Andrew Detmer (Dane DeHaan) is your typical high school nobody. He is routinely bullied, his home life is a mess, and he has only one friend, Matt Garetty (Alex Russell), a cousin who he isn’t really close to. As a defense mechanism, Andrew starts filming everything he does, earning the ire of just about everyone around him. At a party that Matt drags him to, Andrew is approached by the school’s most popular student, Steve Montgomery (Michael B. Jordan), who asks him to bring his camera over to check out what he and Matt just discovered. What they find is a deep hole in the ground that brings them into contact with a foreign object that imbues the boys with special powers. As the film cuts from scene to scene, we see the trio learning more and more about their abilities, beginning with simple telekinesis tricks like stopping a baseball in midflight and moving up to flying high above the earth with ease.
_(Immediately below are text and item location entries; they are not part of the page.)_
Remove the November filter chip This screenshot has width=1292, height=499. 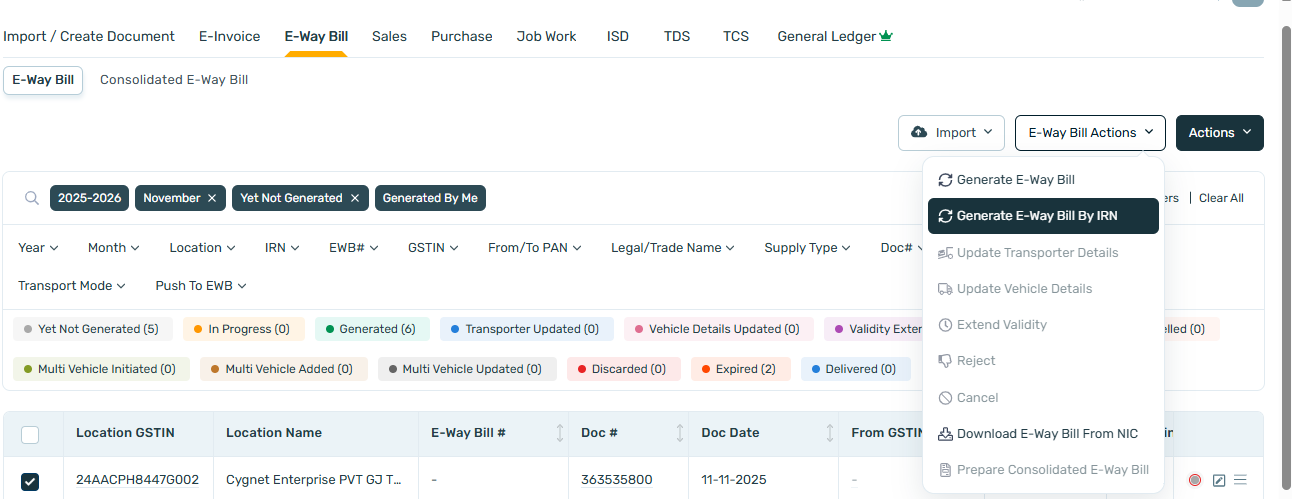point(212,198)
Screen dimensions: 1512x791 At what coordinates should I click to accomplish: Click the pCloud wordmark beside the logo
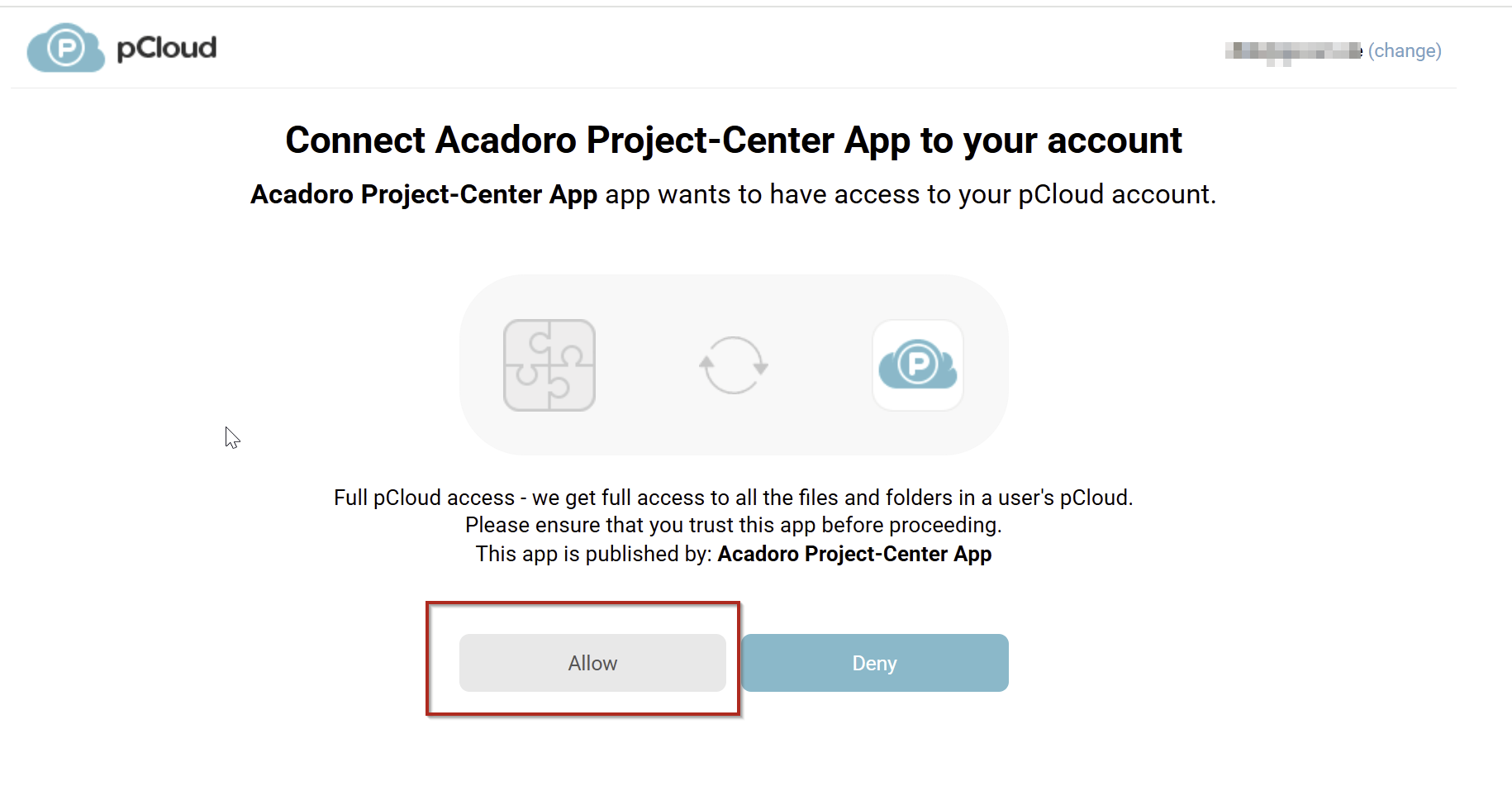point(166,48)
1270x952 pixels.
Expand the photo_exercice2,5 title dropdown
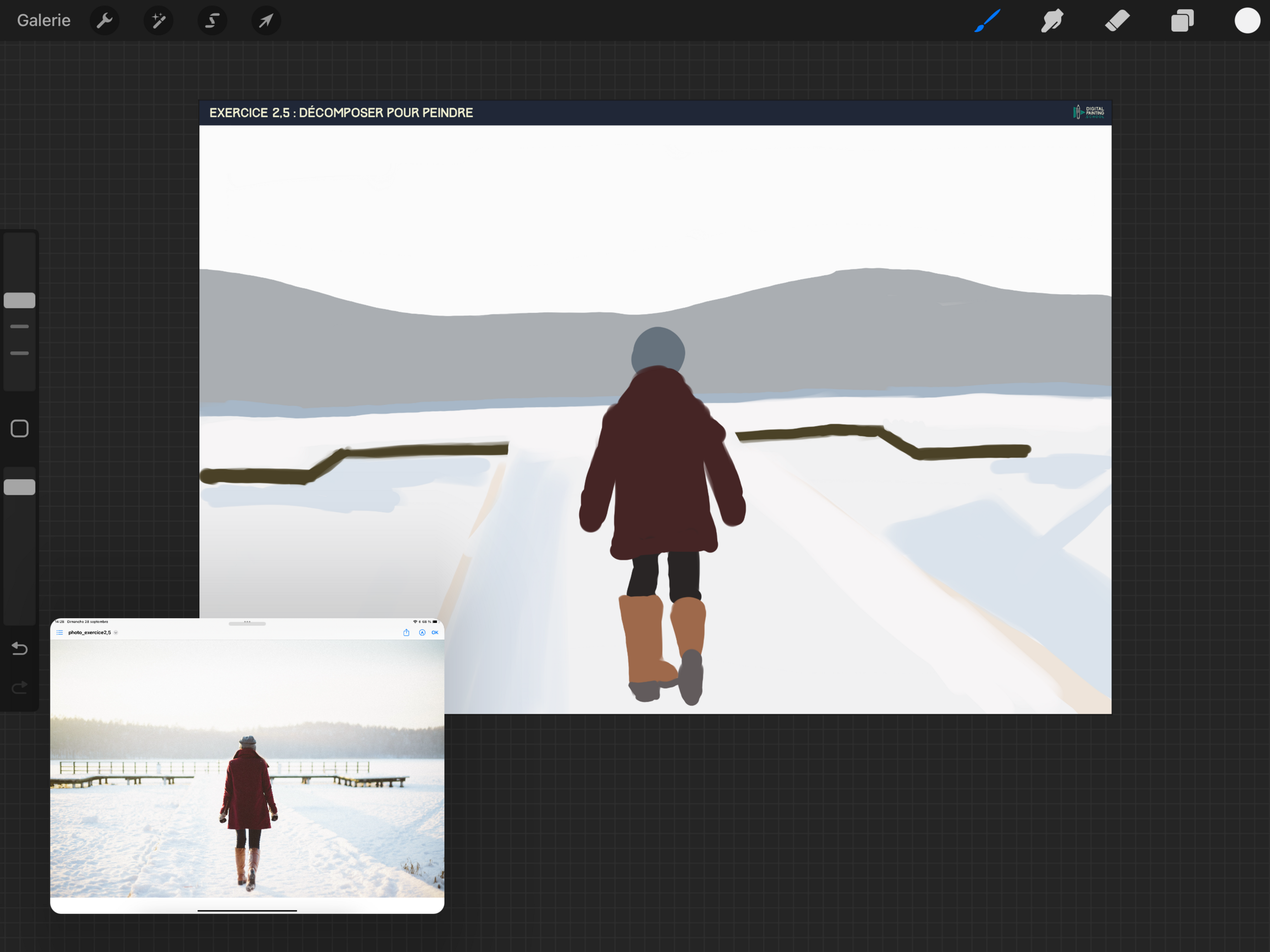tap(116, 632)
But as they grow stronger, Andrew becomes more powerful than both Matt and Steve and he begins to abuse his powers, prompting a cataclysmic confrontation in the streets of Seattle.
Above all else, I think what sets Chronicle apart from just about every entry from the genre is that it is a good, worthwhile story without the found-footage aspect. Rather than using the technique as a crutch to prop up a pointless story or to simply provide cheap scares, Trank and writer Max Landis crafted together an excellent film that just happens to use found-footage as its medium. Overall, Chronicle stands as a compelling and sometimes thrilling film that represents perhaps the very best the found-footage genre has ever had to offer.